The purpose of this mechanism is to balance accuracy with delay, Especially in applications such as customer aid or autonomous agents.
Benchmark tells a promising story
The evaluation results highlight competitive accuracy against other open small scale models. Tested in “Reasoning on” mode using Nemo-Skills suit, Nemotron-Nano-9 B-V2 reaches 72.1 percent on AIME25, 97.8 percent on Math500, 64.0 percent on GPQAAnd 71.1 percent on Livecodebench,
The score on the instruction has also been explained by the following and long reference benchmarks: 90.3 percent at Ifval, 78.9 percent on ruler 128k testAnd small but average profit on BFCL V3 and Hle benchmark.

Across the board, Nano-9 B-V2 shows high accuracy than Qwen3-8B, A common point of comparison.

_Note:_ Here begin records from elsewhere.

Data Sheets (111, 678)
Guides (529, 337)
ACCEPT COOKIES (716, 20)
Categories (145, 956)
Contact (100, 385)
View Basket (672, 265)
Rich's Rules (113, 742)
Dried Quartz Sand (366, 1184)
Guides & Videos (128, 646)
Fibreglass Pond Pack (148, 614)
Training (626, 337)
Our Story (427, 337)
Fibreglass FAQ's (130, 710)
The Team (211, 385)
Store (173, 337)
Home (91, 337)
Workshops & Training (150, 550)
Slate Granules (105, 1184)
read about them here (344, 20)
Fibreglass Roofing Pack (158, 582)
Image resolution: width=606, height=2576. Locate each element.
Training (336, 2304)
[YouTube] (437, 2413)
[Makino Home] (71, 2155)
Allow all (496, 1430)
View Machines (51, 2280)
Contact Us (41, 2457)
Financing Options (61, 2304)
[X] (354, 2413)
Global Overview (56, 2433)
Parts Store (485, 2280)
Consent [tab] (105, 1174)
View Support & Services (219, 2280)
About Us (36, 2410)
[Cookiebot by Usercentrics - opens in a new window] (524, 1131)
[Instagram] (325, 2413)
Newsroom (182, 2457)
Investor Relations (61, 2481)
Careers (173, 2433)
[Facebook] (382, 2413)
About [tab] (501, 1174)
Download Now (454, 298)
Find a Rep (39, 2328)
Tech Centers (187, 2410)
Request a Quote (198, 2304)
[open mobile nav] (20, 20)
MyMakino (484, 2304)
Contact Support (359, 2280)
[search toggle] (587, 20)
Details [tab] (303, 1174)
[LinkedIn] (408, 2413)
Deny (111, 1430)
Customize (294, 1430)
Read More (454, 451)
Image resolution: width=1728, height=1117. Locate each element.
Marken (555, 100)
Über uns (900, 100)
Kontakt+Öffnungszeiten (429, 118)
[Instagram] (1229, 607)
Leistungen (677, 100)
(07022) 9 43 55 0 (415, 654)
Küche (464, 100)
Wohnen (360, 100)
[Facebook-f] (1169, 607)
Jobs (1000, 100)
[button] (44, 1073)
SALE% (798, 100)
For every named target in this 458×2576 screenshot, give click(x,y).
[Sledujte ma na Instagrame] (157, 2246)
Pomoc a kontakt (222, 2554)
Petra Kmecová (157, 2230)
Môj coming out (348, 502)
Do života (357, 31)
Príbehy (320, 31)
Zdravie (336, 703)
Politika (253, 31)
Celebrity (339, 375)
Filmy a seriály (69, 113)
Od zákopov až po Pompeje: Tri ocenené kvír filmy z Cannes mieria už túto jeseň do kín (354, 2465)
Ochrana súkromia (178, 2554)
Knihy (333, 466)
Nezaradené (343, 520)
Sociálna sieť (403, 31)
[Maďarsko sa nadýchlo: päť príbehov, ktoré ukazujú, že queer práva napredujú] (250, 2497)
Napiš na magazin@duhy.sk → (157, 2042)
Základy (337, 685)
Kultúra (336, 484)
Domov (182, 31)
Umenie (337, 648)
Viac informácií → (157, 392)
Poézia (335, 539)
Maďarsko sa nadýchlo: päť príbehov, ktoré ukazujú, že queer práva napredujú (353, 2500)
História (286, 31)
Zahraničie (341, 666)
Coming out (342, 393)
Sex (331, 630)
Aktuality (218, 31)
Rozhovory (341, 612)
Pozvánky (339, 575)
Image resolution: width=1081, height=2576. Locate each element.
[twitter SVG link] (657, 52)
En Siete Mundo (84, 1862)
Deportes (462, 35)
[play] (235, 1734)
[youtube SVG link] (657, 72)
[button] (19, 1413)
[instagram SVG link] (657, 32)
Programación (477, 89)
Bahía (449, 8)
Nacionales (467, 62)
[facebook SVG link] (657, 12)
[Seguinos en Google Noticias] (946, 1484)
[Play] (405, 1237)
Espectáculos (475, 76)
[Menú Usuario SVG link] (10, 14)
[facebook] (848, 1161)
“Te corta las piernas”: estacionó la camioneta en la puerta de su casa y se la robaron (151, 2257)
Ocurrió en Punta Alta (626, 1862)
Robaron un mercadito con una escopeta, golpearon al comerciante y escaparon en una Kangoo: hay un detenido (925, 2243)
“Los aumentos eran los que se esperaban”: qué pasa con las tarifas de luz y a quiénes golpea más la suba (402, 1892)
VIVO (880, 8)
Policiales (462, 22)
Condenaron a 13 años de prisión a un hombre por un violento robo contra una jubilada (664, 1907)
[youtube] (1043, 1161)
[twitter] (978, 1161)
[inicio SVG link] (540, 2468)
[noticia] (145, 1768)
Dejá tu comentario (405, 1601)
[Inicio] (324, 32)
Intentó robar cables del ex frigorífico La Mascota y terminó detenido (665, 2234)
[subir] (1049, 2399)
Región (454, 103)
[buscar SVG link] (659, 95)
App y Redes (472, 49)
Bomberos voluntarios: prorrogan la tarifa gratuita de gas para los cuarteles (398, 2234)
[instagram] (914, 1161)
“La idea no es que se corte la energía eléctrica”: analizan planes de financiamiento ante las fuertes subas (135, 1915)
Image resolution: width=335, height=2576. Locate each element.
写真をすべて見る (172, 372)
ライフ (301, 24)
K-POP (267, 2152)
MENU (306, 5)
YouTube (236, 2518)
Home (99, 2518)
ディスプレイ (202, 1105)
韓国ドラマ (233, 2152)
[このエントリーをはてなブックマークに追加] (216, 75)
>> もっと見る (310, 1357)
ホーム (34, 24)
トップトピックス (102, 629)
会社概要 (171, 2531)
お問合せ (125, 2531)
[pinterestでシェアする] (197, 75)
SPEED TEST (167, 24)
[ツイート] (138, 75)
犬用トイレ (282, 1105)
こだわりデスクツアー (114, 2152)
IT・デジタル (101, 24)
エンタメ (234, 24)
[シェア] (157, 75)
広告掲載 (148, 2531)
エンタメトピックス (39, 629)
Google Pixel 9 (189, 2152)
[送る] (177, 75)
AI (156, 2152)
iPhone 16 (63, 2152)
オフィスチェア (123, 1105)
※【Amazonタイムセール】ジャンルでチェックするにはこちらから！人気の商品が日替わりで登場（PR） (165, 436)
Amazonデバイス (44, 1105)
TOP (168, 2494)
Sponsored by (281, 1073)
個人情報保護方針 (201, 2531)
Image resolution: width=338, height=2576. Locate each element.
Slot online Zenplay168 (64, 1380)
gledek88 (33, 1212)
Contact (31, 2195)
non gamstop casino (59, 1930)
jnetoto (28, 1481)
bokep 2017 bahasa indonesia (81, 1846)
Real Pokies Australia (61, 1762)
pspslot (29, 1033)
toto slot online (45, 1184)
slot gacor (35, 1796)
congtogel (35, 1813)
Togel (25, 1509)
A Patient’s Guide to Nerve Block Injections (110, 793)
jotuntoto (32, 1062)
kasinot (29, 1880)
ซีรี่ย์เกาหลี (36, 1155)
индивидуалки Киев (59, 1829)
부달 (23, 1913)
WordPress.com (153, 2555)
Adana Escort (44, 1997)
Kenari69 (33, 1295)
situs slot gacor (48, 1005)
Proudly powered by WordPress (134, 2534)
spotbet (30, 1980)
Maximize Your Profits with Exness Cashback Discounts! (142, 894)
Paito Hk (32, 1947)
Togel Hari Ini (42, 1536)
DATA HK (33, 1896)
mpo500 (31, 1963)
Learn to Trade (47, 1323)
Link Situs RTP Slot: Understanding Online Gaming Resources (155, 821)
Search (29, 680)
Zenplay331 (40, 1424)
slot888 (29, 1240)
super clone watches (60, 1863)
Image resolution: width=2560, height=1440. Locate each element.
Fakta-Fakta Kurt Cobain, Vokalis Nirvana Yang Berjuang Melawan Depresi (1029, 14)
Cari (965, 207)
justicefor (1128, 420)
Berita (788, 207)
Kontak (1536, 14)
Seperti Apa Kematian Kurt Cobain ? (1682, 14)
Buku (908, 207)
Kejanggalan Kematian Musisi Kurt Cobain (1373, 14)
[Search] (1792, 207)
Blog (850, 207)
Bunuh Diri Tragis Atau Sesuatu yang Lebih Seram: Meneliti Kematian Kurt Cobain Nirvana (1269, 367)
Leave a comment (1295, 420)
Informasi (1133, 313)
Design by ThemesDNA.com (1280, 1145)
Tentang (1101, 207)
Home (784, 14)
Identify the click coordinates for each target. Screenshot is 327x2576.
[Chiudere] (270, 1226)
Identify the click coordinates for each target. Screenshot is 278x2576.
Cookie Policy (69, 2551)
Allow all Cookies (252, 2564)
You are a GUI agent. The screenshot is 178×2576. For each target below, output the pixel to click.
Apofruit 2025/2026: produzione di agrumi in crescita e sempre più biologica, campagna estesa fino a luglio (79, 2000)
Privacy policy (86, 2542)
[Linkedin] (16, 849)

Nvidia shows these results with accuracy-bamn-ruckus decrease that shows how to perform the scales of performance as token allowance for logic. The company suggests that carefully budget control can help developers to adapt to both quality and delay in production use cases.
Trained on synthetic dataset
Nano models and nemotron-H family both rely on a mixture of curate, web-sources and synthetic training data.
Corpora includes general lessons, codes, mathematics, science, legal and financial documents, as well as the alignment-style question-answer dataset.
NVIDIA confirms the use of synthetic region traces generated by other large models to strengthen performance on complex benchmarks.
License and commercial use
Nano -9 B -V2 has been released under model Nvidia Open Model License AgreementThe final was updated in June 2025.
The license is designed to be permissible and enterprise friendly. Nvidia clearly states that there are models Commercially usable Different thinkingAnd That Developers are free to create and distribute derivative models.
Importantly, the Nvidia does not claim ownership of any output generated by the model, leaving responsibility and rights with the developer or organization using it.
For an enterprise developer, it means that the model can be immediately placed in production without interacting on a separate commercial license or using thresholds, revenue levels, or user counts tied to the count. Unlike some of the open licenses used by other providers, the company does not require a payment license after arriving on a certain scale.
He said, the agreement includes many conditions, see enterprises:
- Railings: Users cannot bypass or disable the underlying safety mechanisms (referred to as “railings) without applying comparable replacement to their deployment.
- Rearction: Any redistribution of model or derivatives must include NVDia Open Model License Text and Atribution (“licensed by NVDia Corporation under” NVDia Open Model License “.
- compliance: Users should follow the business rules and restrictions (eg, American export law).
- Trusted AI conditions: Use should align with NVIDIA trusted AI guidelines, which cover responsible deployment and moral ideas.
- Litigation block: If a user starts copyright or patent litigation against another unit accusing a violation by model, the license automatically ends.
These conditions focus on legal and responsible use rather than commercial scale. Enterprises do not need to receive additional permission or Nvidia not only need to pay royalty for the manufacture of products, mudlizing them, or scale to their user base. Instead, they should ensure that the practices respect safety, attention and compliance obligations.
Status in the market
With Nemotron-Nano-9 B-V2, NVDia is targeting developers, which require a balance of logic capacity and deployment efficiency on small parameters.
Runtime budget control and logical features are to give more flexibility to the system builders in the management of accuracy versus reaction speeds.
His release on Hugging Face and Nvidia model catalogs indicates that they are Being widely accessible to experiment and integration means.
NVIDIA Nemotron-9 B-V2’s release language models focus a continuous focus on efficiency and controlling argument.
Mixing hybrid architecture with new compression and training techniquesThe company is offering developers tools that want to maintain accuracy by reducing cost and delay.